«La conoscenza su foibe ed esodo? Risultato impensabile fino a vent’anni fa. E il merito è anche di Mattarella e Pahor»
La soddisfazione degli storici che hanno contribuito a portare in luce vicende a lungo ignorate. «Cruciale il ruolo di insegnanti e media»
TRIESTE La conoscenza della storia dell’Alto Adriatico si è fatta spazio nella coscienza degli italiani e gli storici si godono i frutti di un lavoro capillare di informazione, condotto negli ultimi vent’anni in tutta Italia partendo da Trieste.
Il professor Raoul Pupo, in questi giorni, viaggia da una parte all’altra del Paese, invitato dalle varie iniziative organizzate a ridosso del 10 febbraio. «Un risultato eccezionale», commenta lo storico, ricordando che «vent’anni fa, delle vicende della frontiera adriatica sapevano in pochissimi e le idee erano abbastanza confuse, ma oggi mi pare di poter dire che l’operazione Giorno del Ricordo ha avuto successo».
«La mia percezione è allineata con il sondaggio di Swg. Il nostro lavoro di racconto è cominciato prima del 2004, ma prima dell’istituzione del Giorno del Ricordo onestamente ci ascoltavano in pochi. Se la stragrande maggioranza sa che esiste questa storia e la metà dice di esserne informata, mi pare che si sia raggiunto un risultato eccezionale. Molto importanti sono le iniziative formative che si continuano a fare tra gli insegnanti di ogni regione: la conoscenza è ormai radicata fra i docenti e l’argomento penetra così fra i giovani».
Secondo Pupo, «la strumentalizzazione politica è ancora molto forte e la polarizzazione finisce solo per banalizzare il tema. Negazionisti e riduzionisti sono però una quantità molto trascurabile, anche se ottengono visibilità superiore alla loro reale consistenza. Sull’altro versante, rimane la strumentalizzazione di alcune forze politiche, che vogliono usare il Giorno del Ricordo in modo divisivo, ma l’iniziativa dei due presidenti ha giovato moltissimo e si è radicata fra tutte le persone ragionevoli dei vari schieramenti. Ora bisogna andare avanti insieme e il riconoscimento di Gorizia-Nova Gorica 2025 è una grande occasione».
La professoressa Marta Verginella dell’Università di Lubiana nota come «in questi ultimi anni c’è stata maggiore circolazione delle opere storiografiche che hanno trattato la storia delle aree di confine: i lettori italiani hanno potuto fare uso di una ricostruzione sempre più complessa. Allo stesso tempo, però, hanno preso a circolare libri di memorie che si focalizzano ovviamente su percorsi soggettivi e a volte non riescono a permettere di capire la complessità. Il ruolo dei media è fondamentale perché possono amplificare il contributo della storiografia o quello delle singole testimonianze, ma davanti alla guerra delle memorie serve un approccio critico. L’incontro Mattarella-Pahor è stato un forte segnale, ma sappiamo che le forze di destra con la loro retorica impediscono ancora di lasciarsi alle spalle un passato di lacerazioni».

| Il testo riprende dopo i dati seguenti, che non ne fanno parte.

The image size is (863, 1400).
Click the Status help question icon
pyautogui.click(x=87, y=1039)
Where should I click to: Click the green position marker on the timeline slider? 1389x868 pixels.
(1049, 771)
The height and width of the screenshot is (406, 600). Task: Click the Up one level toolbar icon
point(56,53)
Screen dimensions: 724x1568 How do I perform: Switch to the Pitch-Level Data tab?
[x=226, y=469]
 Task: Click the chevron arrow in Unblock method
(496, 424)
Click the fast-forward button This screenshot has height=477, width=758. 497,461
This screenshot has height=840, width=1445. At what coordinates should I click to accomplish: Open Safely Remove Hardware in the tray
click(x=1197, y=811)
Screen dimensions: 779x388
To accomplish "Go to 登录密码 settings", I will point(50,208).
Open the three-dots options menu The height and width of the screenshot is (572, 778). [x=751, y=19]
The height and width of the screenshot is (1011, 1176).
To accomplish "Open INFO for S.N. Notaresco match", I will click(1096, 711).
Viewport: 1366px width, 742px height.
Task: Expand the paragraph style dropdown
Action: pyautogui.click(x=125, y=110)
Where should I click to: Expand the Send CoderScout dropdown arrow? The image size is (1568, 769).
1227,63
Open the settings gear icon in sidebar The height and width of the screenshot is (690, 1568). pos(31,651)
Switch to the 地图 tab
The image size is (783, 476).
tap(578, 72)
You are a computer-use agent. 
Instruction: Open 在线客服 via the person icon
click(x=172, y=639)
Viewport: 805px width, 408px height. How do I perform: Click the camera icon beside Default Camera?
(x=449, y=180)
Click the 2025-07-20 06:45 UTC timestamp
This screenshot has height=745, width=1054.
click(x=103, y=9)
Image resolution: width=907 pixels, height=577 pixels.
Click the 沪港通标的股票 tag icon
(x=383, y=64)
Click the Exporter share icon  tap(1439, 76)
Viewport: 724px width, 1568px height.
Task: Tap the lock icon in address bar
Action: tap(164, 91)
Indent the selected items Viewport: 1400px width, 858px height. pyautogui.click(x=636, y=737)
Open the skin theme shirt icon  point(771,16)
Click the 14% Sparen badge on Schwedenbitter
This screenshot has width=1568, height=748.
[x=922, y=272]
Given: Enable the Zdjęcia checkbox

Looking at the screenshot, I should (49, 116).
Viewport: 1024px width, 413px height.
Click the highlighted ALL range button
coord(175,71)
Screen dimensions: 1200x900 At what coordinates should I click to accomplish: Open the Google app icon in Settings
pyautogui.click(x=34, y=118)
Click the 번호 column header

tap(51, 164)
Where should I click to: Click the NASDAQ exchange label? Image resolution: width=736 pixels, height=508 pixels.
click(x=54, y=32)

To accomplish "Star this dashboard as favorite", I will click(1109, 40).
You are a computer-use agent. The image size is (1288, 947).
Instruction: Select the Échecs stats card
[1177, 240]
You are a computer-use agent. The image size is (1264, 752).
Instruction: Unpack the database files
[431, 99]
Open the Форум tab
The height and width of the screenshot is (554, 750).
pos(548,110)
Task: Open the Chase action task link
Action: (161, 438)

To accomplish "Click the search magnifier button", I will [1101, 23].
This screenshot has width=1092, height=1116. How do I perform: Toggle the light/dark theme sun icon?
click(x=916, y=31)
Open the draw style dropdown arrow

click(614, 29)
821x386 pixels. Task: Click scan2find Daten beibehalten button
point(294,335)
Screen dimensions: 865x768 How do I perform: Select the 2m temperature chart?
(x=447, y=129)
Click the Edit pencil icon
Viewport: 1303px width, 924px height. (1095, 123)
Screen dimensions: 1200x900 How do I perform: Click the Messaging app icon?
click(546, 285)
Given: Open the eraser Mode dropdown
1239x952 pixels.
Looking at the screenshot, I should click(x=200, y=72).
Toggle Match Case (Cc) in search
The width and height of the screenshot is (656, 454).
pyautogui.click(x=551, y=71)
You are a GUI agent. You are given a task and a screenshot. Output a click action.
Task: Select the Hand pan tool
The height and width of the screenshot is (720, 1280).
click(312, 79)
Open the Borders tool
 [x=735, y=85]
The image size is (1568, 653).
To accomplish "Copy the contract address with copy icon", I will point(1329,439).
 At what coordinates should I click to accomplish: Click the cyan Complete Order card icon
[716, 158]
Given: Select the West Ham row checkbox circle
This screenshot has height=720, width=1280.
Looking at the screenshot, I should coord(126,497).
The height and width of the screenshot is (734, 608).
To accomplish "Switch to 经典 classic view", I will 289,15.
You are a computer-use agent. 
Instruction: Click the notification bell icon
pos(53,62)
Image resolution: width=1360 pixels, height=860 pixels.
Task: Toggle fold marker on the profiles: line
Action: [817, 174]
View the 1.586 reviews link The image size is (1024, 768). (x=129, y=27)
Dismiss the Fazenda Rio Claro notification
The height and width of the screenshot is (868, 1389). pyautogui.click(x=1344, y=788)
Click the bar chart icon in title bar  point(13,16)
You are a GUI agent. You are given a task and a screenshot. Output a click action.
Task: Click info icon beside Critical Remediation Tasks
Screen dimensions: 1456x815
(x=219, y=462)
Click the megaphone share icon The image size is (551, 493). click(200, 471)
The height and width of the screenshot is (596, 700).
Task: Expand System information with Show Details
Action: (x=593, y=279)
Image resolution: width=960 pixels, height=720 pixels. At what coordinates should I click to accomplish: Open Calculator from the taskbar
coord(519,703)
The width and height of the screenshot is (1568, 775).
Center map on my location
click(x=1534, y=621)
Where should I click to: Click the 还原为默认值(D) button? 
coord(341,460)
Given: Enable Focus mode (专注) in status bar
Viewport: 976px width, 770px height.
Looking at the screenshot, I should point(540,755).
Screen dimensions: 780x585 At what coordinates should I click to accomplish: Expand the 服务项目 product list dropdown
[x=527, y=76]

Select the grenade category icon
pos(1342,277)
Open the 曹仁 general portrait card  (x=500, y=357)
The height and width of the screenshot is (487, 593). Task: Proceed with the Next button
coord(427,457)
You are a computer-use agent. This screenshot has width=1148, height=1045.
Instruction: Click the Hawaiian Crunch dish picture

Per Patrick Karlsen, studioso di comunismo e direttore dell’Istituto regionale della resistenza, «le conoscenze si sono diffuse: c’è stato un grande sforzo didattico nelle scuole grazie al lavoro degli istituti della resistenza e delle associazioni democratiche degli esuli. Vero è che la politica tenta sempre di strumentalizzare questa pagina, ma le sortite sono stati frenate dalla lettura di riconciliazione proposta dal presidente Mattarella e dai colleghi degli altri Stati adriatici». Karlsen ricorda «le iniziali polemiche sul Giorno del Ricordo, ma negli ultimi dieci anni si è creato un clima di dialogo, che ha favorito l’analisi di quegli eventi. Il passare del tempo aiuta a far decantare la memoria e avere meno implicazioni di vissuto personale: non è negativo, perché vicende storiche complesse richiedono un distacco critico per essere capite a fondo». D.D.A.